Llegó julio y la última farsa electoral del dictador. Para disgusto de Catulo, él fue nombrado segundo cónsul; el primer cónsul fue Marco Emilio Lépido, un nombre que nadie se esperaba dada su postura independiente en el Senado desde que Sila había impuesto la dictadura.

A principios de mes, Valeria Mesala y los mellizos marcharon a Campania, donde todo estaba dispuesto en la villa. En Roma nadie esperaba sorpresas. Sila dejaría el poder tal como lo había asumido y ejercido: con un aura de gran respetabilidad y ceremonia.
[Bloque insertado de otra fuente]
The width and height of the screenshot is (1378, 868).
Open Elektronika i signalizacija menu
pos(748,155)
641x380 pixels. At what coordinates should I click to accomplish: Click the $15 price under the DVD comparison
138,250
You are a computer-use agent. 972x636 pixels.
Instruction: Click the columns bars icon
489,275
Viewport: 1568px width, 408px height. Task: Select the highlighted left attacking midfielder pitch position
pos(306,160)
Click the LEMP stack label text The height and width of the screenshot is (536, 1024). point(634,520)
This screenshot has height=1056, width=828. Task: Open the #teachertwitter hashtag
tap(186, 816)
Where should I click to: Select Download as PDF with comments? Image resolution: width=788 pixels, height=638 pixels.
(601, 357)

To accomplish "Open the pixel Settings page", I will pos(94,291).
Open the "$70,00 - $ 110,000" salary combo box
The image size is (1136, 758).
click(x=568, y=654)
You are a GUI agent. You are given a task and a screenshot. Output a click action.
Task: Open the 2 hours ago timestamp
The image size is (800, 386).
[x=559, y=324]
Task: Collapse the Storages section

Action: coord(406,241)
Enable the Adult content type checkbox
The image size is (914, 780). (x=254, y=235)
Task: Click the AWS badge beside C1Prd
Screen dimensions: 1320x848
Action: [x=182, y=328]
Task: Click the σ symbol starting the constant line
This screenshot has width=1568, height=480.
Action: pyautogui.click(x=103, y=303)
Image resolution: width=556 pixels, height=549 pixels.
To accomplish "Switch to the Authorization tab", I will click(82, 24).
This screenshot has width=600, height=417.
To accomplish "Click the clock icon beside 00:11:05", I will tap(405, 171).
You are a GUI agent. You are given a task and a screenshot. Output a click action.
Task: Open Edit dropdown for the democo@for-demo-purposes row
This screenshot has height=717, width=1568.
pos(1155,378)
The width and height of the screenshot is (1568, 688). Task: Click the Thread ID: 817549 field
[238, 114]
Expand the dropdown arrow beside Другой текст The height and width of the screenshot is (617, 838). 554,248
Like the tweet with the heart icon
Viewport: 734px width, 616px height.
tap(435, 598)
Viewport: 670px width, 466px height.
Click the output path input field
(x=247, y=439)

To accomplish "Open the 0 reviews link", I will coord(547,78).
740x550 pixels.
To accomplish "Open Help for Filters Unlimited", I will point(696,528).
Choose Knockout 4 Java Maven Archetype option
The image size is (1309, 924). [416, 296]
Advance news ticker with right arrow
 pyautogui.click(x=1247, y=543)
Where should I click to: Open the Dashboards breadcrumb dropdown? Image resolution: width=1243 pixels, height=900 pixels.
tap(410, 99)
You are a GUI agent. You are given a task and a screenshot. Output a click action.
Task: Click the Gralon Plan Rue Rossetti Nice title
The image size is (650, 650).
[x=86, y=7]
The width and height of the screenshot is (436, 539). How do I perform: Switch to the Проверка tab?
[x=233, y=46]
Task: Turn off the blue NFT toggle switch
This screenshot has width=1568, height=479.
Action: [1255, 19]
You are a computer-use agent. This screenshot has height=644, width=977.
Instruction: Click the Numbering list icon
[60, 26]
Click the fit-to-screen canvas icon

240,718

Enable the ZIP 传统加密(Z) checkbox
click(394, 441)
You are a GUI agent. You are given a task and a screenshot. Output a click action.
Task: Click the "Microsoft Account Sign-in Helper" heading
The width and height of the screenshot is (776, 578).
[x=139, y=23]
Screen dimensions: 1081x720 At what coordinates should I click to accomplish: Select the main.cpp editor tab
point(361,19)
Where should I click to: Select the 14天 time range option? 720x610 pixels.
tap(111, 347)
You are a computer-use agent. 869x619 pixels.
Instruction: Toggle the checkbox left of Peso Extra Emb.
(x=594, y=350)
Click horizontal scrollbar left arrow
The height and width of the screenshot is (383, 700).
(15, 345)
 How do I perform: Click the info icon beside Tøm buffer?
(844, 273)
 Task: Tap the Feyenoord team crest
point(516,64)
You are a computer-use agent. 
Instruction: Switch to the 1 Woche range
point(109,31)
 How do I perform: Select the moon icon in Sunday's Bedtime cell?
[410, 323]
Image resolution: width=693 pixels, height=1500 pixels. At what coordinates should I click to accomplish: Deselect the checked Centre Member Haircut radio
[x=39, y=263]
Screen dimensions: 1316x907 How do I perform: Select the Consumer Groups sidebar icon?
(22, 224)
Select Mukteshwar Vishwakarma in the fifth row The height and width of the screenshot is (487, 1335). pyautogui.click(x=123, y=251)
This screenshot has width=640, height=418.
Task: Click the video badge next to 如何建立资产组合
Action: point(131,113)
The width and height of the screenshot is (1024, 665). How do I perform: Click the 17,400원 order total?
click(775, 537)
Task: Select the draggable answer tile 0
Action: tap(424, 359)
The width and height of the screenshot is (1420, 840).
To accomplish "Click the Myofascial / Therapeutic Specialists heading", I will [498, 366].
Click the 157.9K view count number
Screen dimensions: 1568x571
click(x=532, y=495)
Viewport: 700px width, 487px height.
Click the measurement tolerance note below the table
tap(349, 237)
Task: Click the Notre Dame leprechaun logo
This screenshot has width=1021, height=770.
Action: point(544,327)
Roma estaba a punto de perder su primer dictador en ciento veinte años, y el primero que se había mantenido en el cargo más de seis meses.

Se celebraron sin novedad los ludi Apollinares instituidos por el remoto antepasado de Sila, y lo mismo sucedió con las elecciones. Y el día siguiente a las elecciones curules una gran multitud se congregó en el bajo Foro para ver cómo Sila renunciaba al cargo; iba a hacerlo en público y no en la Curia Hostilia, y había elegido los rostra una hora después del amanecer.